“Do you pretend that it is impossible to ameliorate the lot of the people?” M. de Vilmorin challenged him.
“When you say the people you mean, of course, the populace. Will you abolish it? That is the only way to ameliorate its lot, for as long as it remains populace its lot will be damnation.”
“You argue, of course, for the side that employs you. That is natural, I suppose.” M. de Vilmorin spoke between sorrow and indignation.
“On the contrary, I seek to argue with absolute detachment. Let us test these ideas of yours. To what form of government do you aspire? A republic, it is to be inferred from what you have said. Well, you have it already. France in reality is a republic to-day.”
Philippe stared at him. “You are being paradoxical, I think. What of the King?”
“The King? All the world knows there has been no king in France since Louis XIV. There is an obese gentleman at Versailles who wears the crown, but the very news you bring shows for how little he really counts. It is the nobles and clergy who sit in the high places, with the people of France harnessed under their feet, who are the real rulers. That is why I say that France is a republic; she is a republic built on the best pattern — the Roman pattern. Then, as now, there were great patrician families in luxury, preserving for themselves power and wealth, and what else is accounted worth possessing; and there was the populace crushed and groaning, sweating, bleeding, starving, and perishing in the Roman kennels.

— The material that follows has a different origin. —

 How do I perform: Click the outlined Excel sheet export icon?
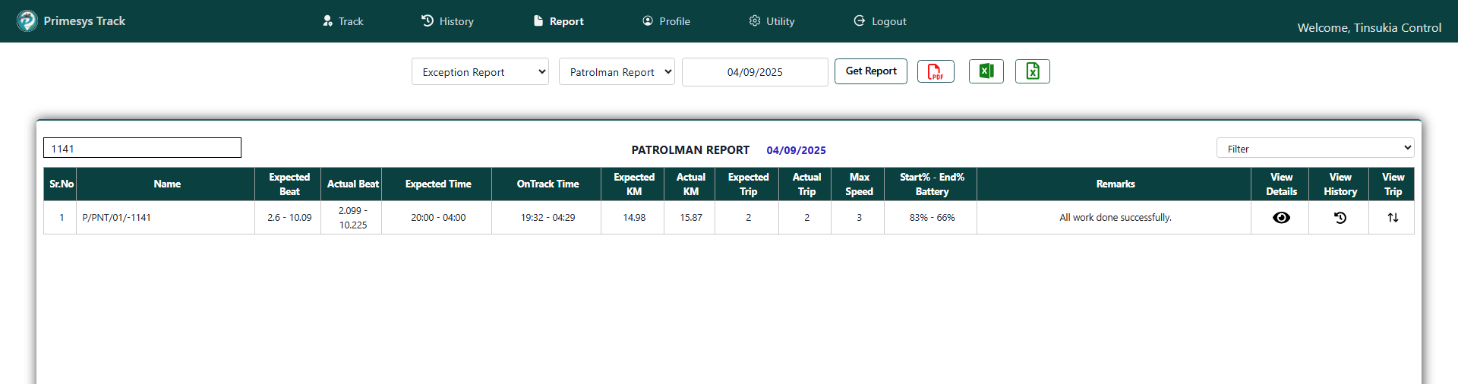click(x=1032, y=71)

That was a republic; the mightiest we have seen.”
Philippe strove with his impatience. “At least you will admit — you have, in fact, admitted it — that we could not be worse governed than we are?”

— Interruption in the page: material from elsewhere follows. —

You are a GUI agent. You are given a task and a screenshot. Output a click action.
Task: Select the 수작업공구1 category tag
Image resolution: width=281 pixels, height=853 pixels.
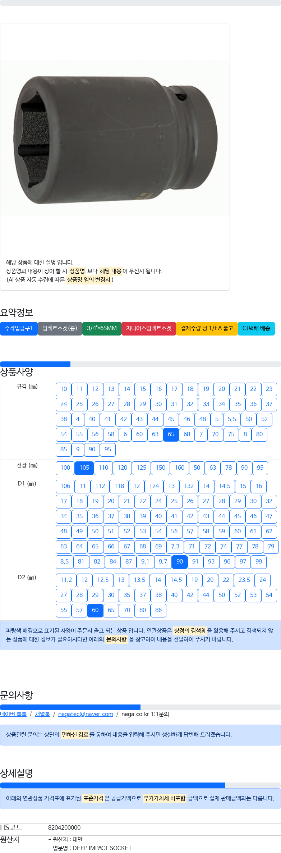click(19, 328)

“That is not the point. The point is should we be better governed if we replaced the present ruling class by another? Without some guarantee of that I should be the last to lift a finger to effect a change. And what guarantees can you give? What is the class that aims at government? I will tell you. The bourgeoisie.”
“What?”
“That startles you, eh? Truth is so often disconcerting. You hadn’t thought of it? Well, think of it now. Look well into this Nantes manifesto. Who are the authors of it?”
“I can tell you who it was constrained the municipality of Nantes to send it to the King. Some ten thousand workmen — shipwrights, weavers, labourers, and artisans of every kind.”
“Stimulated to it, driven to it, by their employers, the wealthy traders and shipowners of that city,” Andre-Louis replied. “I have a habit of observing things at close quarters, which is why our colleagues of the Literary Chamber dislike me so cordially in debate. Where I delve they but skim. Behind those labourers and artisans of Nantes, counselling them, urging on these poor, stupid, ignorant toilers to shed their blood in pursuit of the will o’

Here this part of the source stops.